→ YOUR ASSIGNMENT
Only what runs from the line with "Instruction: Click the" to the end of the data should appear in the answer, exactly as written and without pictures.
== == ==
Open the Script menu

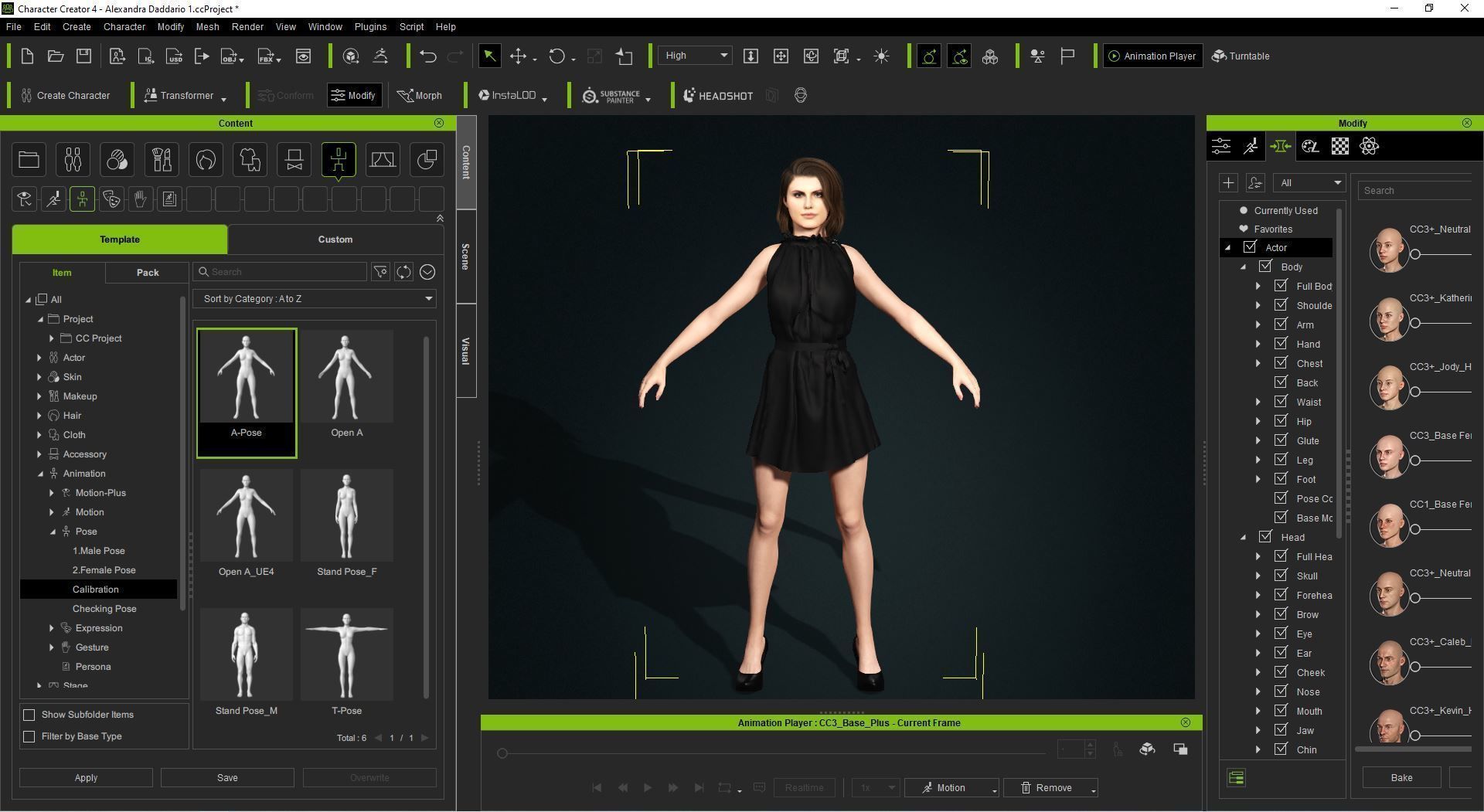(x=411, y=26)
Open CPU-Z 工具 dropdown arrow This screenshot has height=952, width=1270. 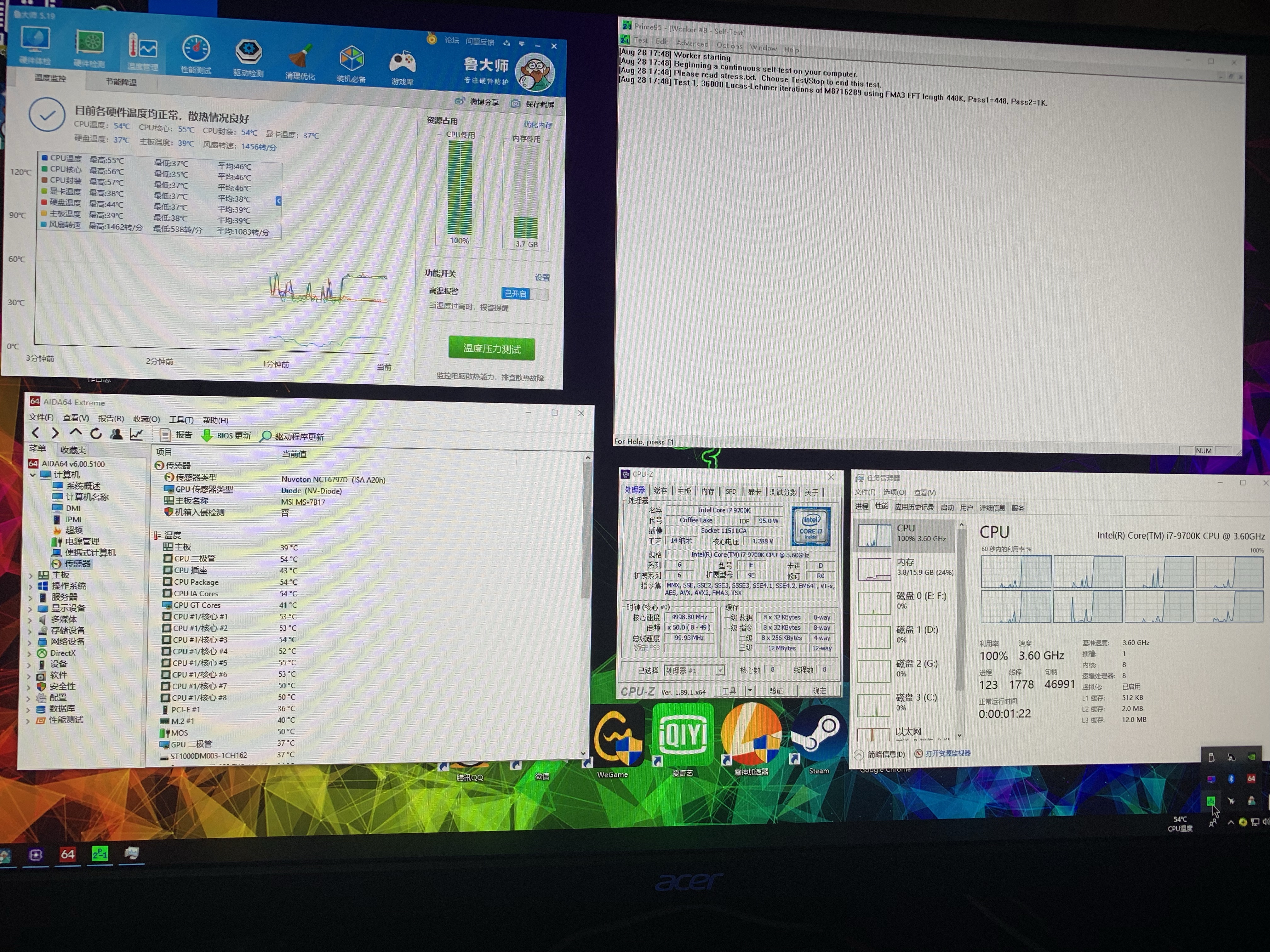(x=749, y=690)
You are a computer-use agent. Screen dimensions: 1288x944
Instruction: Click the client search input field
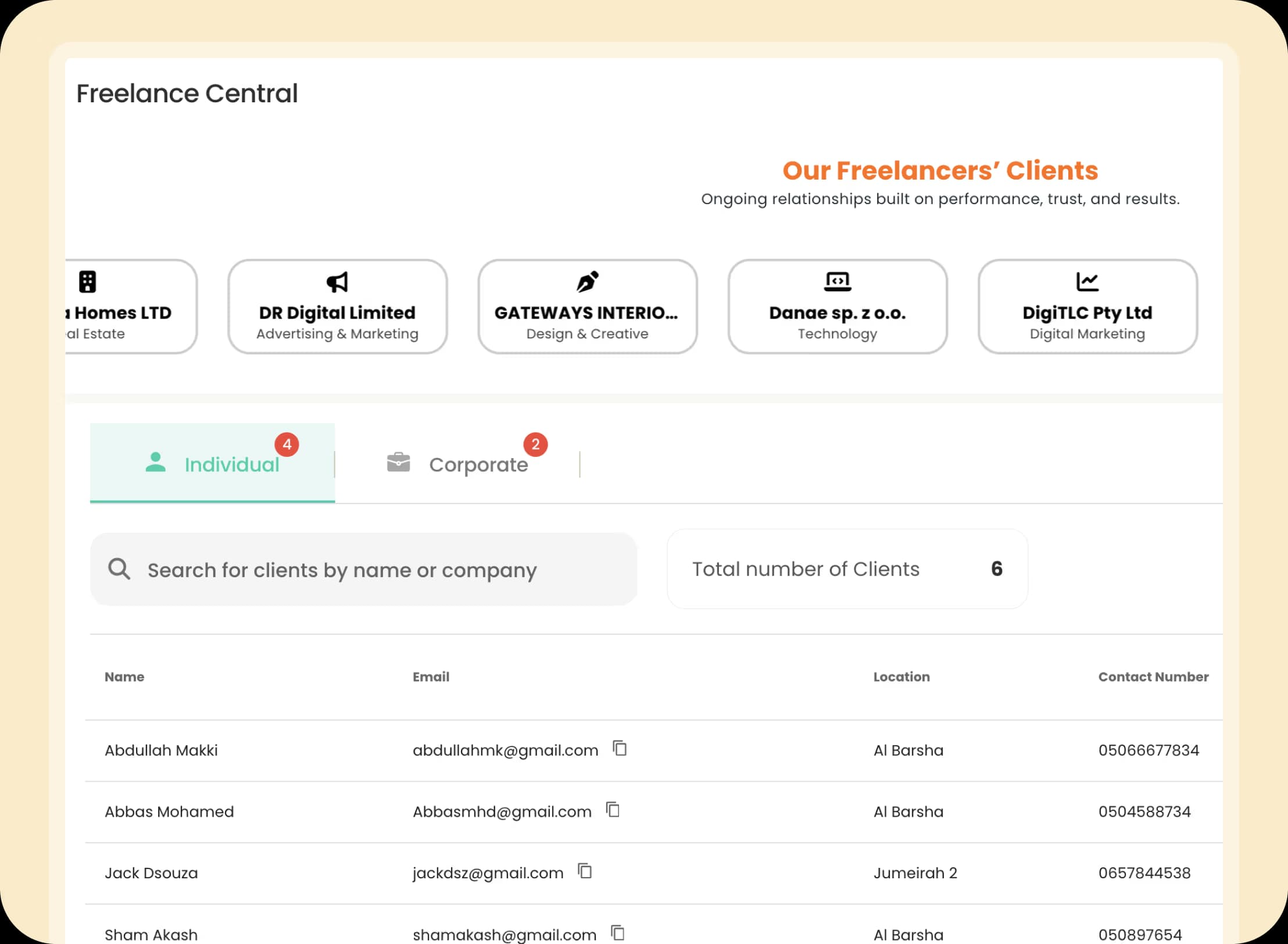tap(363, 570)
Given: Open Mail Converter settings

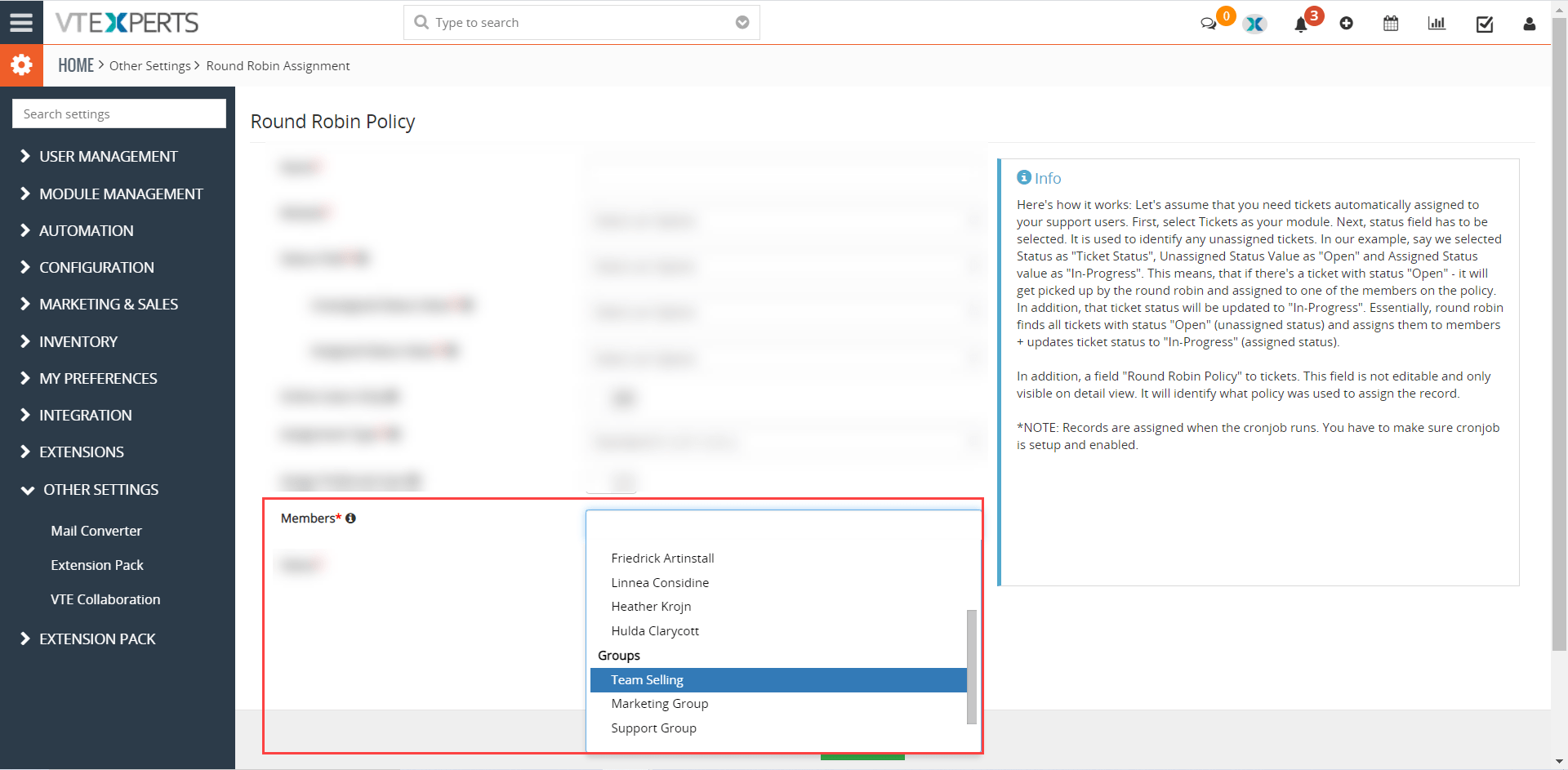Looking at the screenshot, I should [x=96, y=530].
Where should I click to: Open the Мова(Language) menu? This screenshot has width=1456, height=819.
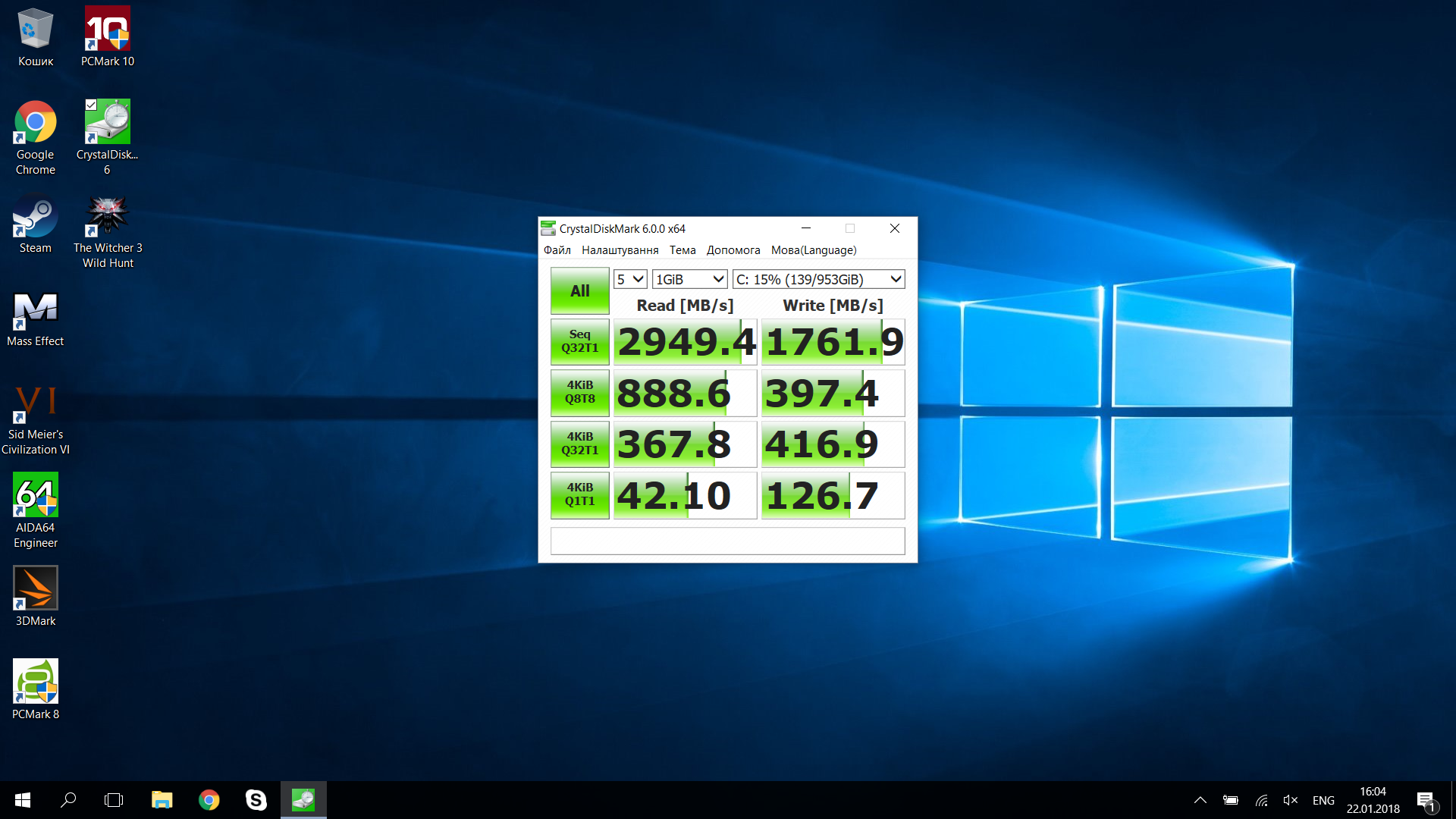click(813, 250)
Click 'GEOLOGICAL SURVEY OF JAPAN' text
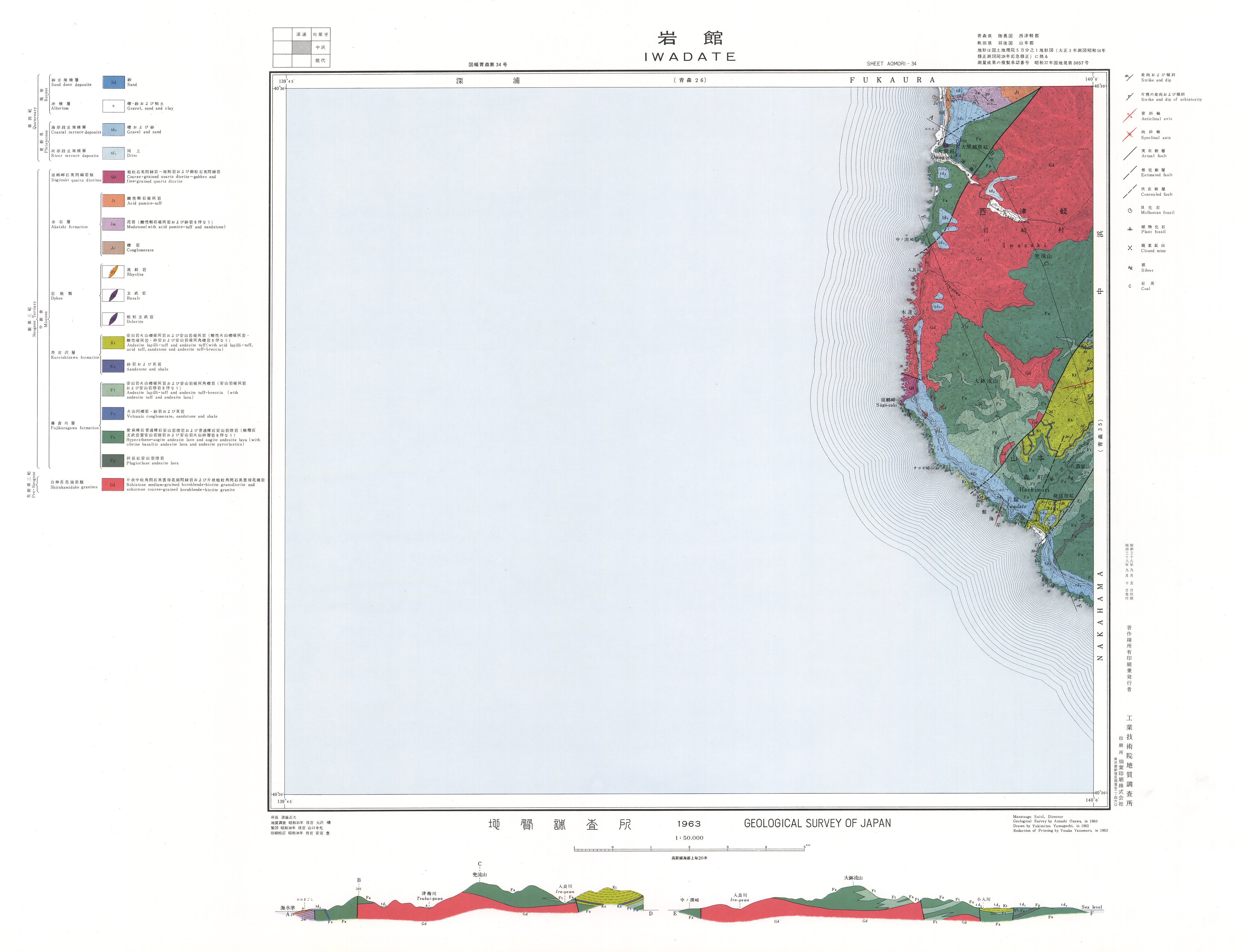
== == ==
→ ANSWER BOX
Instruction: Click the client search input field
tap(363, 570)
Given: Open Mail Converter settings

Looking at the screenshot, I should [x=96, y=530].
Where should I click to: Open the Мова(Language) menu? This screenshot has width=1456, height=819.
click(813, 250)
Click 'GEOLOGICAL SURVEY OF JAPAN' text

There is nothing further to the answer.